The Hylands Hotels are liquidating their partnership. Before selling the assets and paying liabilities, the capital balances for

the partners are: Martha $45,000; Nathan $36,000 and Orin $26,000. The profit and loss sharing ratio has been 2:2:1 for Martha, Nathan and Orin respectively. The partnership has cash $68,000, $75,000 noncash assets and $36,000 Accounts payable. I. Assume the partnership sells the non-cash assets and received $84,000 in cash. II. Assume the partnership sells the noncash assets and received $35,000. Instructions Under both assumptions, prepare the entries to record: (a) The sale of noncash assets. (b) The allocation of the gain or loss on liquidation to the partners. (c) Payment of creditors. (d) Distribution of cash to the partners.
Business
1 answer:
Georgia [21]3 years ago
7 0

Answer:

Ia. Debit Cash $84,000

Credit Non-cash asset $75,000

Gain on sale $9,000

Ib. Debit Gain on sale $9,000

Credit Martha, capital $3,600

Credit Nathan, capita $3,600

Credit Orin, capital $1,800

Ic. Debit Accounts payable $36,000

Credit Cash $36,000

Id. Debit Martha, capital $48,600

Debit Nathan, capita $39,600

Debit Orin, capital $27,800

Credit Cash $116,000

IIa. Debit Cash $35,000

Loss on sale $40,000

Credit Non-cash asset $75,000

IIb. Debit Martha, capital $16,000

Debit Nathan, capital $16,000

Debit Orin, capital $8,000

Credit loss on sale $40,000

IIc. Debit Accounts payable $36,000

Credit Cash $36,000

IId. Debit Martha, capital $29,000

Debit Nathan, capita $20,000

Debit Orin, capital $18,000

Credit Cash $67,000

Explanation:

Ia. During the sale on non-cash asset, we debit the cash we received during the sale and credit the the non-cash asset and another credit of gain on sale. So we debit cash $84,000 credit Non-cash asset to remove it from the book in the amount of $75,000 and another credit of $9,000 gain on sale.

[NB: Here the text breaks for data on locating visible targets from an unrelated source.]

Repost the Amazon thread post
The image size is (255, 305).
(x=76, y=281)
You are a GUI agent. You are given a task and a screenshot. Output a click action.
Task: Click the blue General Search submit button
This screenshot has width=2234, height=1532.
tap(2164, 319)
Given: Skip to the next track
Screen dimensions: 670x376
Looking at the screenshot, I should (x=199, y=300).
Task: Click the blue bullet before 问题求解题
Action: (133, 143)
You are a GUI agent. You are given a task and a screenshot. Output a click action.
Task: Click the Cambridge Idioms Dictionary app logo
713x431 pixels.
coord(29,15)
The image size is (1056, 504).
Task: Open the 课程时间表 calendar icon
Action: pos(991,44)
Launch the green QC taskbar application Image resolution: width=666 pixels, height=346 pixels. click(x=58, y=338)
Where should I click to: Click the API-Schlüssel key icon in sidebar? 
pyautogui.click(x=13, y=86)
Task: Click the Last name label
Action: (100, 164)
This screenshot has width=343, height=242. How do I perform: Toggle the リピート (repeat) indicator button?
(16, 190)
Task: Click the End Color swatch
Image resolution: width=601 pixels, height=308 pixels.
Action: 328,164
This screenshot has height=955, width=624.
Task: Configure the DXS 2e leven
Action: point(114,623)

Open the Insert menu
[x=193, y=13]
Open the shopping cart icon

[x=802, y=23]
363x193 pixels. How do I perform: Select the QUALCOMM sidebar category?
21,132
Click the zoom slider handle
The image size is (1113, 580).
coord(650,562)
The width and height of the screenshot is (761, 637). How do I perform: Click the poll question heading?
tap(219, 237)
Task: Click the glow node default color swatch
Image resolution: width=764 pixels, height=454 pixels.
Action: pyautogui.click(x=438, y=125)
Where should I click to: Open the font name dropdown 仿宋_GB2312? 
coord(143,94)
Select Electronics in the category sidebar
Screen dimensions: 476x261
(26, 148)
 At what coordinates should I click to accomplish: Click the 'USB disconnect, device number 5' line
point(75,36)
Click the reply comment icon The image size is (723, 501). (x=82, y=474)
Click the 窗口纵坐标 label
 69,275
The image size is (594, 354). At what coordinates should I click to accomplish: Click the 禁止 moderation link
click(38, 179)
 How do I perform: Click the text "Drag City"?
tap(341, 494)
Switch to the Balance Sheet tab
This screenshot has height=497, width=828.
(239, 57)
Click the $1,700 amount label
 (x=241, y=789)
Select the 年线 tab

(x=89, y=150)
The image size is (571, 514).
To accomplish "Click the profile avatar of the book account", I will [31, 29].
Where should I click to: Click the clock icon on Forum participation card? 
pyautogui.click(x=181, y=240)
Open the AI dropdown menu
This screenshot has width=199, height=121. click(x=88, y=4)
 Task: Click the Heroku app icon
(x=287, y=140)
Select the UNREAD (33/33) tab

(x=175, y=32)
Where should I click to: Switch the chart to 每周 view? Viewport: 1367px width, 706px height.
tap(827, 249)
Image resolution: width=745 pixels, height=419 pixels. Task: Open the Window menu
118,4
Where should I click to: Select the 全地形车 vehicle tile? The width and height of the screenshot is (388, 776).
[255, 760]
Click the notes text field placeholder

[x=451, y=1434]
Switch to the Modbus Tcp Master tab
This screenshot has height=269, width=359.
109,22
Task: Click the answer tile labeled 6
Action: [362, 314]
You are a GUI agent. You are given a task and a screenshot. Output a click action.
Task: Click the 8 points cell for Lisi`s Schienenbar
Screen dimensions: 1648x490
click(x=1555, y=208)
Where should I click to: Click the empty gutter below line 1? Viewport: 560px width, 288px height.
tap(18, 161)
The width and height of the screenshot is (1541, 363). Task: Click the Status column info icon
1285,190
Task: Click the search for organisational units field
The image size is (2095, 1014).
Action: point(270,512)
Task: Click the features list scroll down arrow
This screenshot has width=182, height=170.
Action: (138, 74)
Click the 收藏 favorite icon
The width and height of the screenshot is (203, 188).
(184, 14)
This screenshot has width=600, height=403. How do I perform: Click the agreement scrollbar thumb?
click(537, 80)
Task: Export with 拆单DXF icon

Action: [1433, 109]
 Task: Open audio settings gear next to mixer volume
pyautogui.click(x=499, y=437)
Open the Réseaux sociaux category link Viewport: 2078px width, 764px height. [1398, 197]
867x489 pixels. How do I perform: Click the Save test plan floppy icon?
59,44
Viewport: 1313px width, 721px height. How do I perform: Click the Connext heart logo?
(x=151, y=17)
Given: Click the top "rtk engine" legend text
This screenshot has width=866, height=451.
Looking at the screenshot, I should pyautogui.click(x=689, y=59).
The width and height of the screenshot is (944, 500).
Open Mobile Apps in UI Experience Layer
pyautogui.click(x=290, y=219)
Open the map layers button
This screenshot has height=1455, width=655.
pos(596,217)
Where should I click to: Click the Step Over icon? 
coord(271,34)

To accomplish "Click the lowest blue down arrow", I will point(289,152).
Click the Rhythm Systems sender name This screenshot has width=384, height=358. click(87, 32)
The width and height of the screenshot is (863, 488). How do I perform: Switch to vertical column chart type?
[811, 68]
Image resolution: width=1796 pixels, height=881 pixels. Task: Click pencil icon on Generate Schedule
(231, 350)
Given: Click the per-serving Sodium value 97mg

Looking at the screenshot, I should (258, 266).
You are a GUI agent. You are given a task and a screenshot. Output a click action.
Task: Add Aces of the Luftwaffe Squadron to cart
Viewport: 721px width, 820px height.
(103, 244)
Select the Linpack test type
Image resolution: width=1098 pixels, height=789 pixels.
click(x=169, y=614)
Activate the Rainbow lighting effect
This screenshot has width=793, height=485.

Ib. The gain we credited earlier will be allocated to the partners based on the profiy and loss sharing ratio.

Debit Gain on sale $9,000

Credit Martha, capital (9,000 x 2/5) $3,600

Credit Nathan, capital (9,000 x 2/5) $3,600

Credit Orin, capital (9,000 x 2/5) $1,800

Ic. To record payment to creditor, we simply debit Accounts payable in the amount of $36,000 and credit Cash in the same amount of $36,000.

Id. The cash subject for allocation is the remaining amount after we deduct the cash we paid to outside creditor plus the amount we received from the sale on non-cash asset.

Beginning cash $68,000 - $36,000 (payment to creditor) + $84,000 (cash received from sale of non-cash assets) = $116,000

$116,000 - (45,000 + 36,000 + 26,000) = $9,000

We now allocate the cash based on the capital balances of the partners and divide the excess based on the profit or loss sharing ratio.

Debit Martha, capital (45,000 + (9,000 x 2/5)   $48,600

Debit Nathan, capital (36,000 + (9,000 x 2/5)  $39,600

Debit Orin, capital (26,000 + (9,000 x 2/5)       $27,800

Credit cash    $116,000                  

IIa. During the sale on non-cash asset, we debit the cash we received during the sale and credit the the non-cash asset. The difference between Cash received and the value of an asset will be charged to gain or loss. So we debit cash $35,000 and another debit of loss on sale in the amount of $40,000 then credit Non-cash asset to remove it from the book in the amount of $75,000..

Ib. The loss we Debited earlier will be allocated to the partners based on the profit and loss sharing ratio.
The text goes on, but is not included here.